Udin dengan sigap menerima nampan yang di bawa sang suster.
“Sus, saya kapan boleh pulang ya? Saya udah nggak betah.” Tanya Bu Een.
“Makan sekarang Bu?” Tanya Udin.
“Nanti aja. Mirza mana, Din?” Bu Een teringat putranya yang sedari tadi tak terlihat.
“Oh, semalam pamit pulang mau jemput Mbak Via tapi terus wa saya bilang Mbak Via sakit katanya, jadi nggal bisa ke sini Bu.” Papar Udin.
“Perempuan itu benar-benar keterlaluan ….” Gumam Bu Een dengan raut kesal.
“Perempuan siapa Bu maksudnya?” Tanya Udin tak mengerti.
“Ya istrinya Mirza itu!

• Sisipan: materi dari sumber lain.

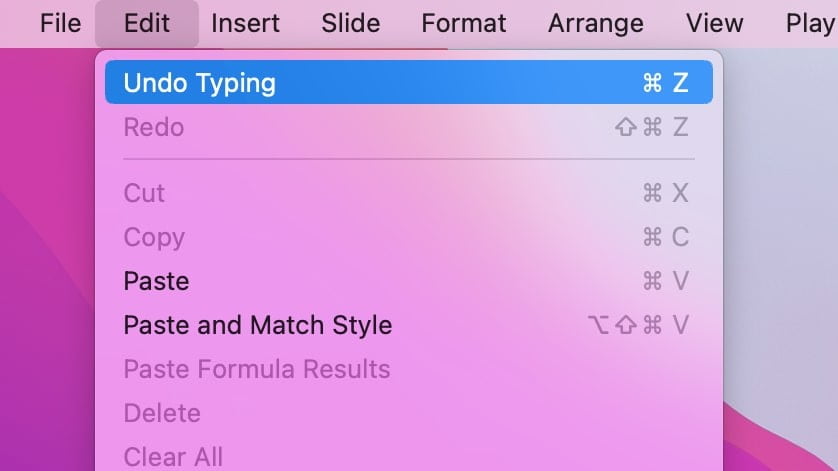Choose Copy in the Edit menu
The height and width of the screenshot is (471, 838).
[409, 237]
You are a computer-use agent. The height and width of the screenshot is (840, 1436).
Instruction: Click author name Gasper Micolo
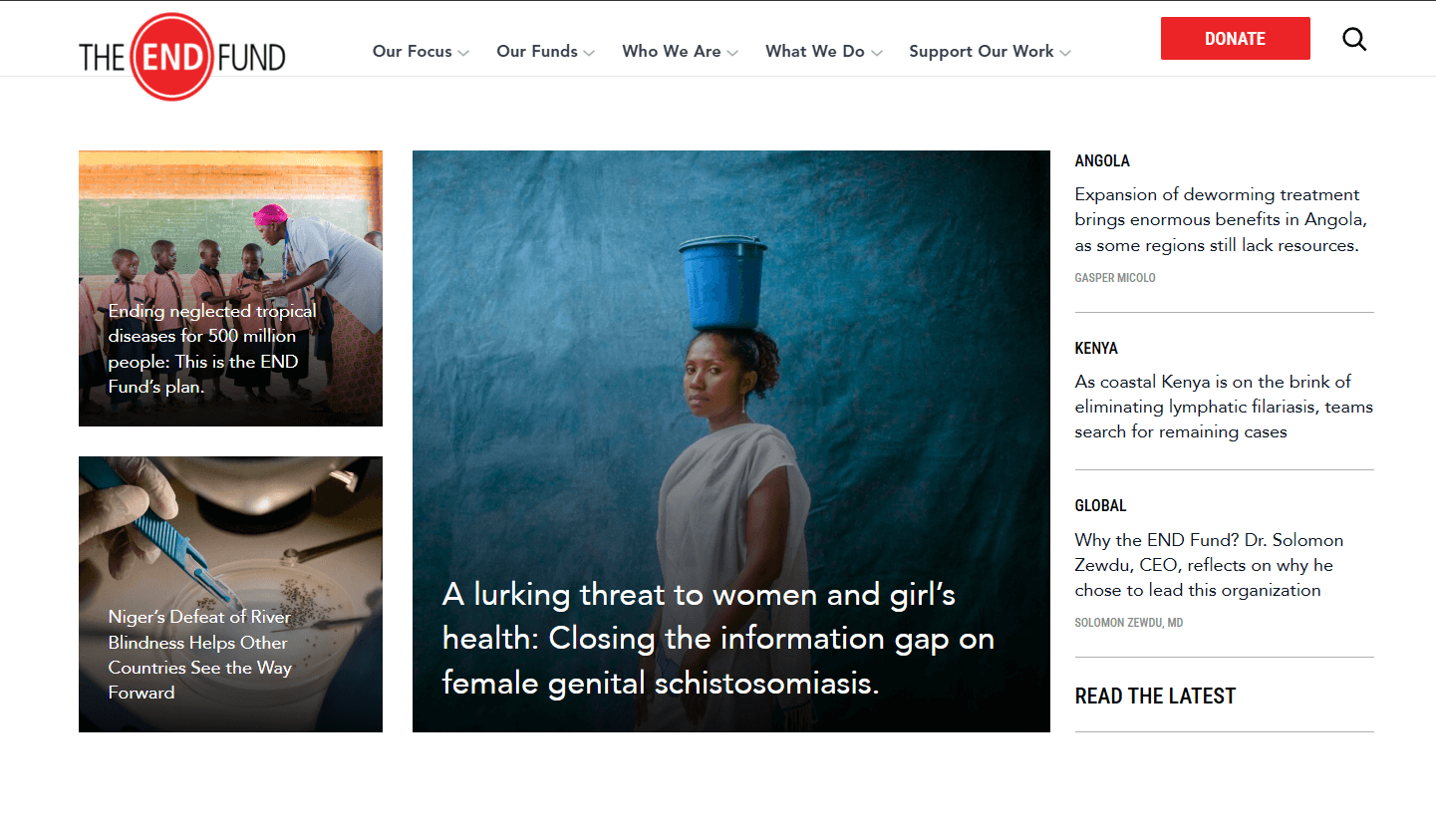tap(1115, 278)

Pasti dia alasan saja sakit biar Mirza ngggak kesini lagi. Awas aja, liat nanti!”
“Astaghfirullah Bu…., istighfar. Ingat Ibu harus banyak bersabar, nggak boleh emosian biar tekanan darahnya nggak naik lagi.” Udin menasehati yang langsung di balas tatapan tajam Bu Een.
Udin memilih keuar saja meninggalkan majikannya sendirian.
Sementara itu di kamar Via, ia baru saja bangun dan menggeliat perlahan. Ditolehnya jendela yang terbuka, dari luar sudah nampak terang benderang.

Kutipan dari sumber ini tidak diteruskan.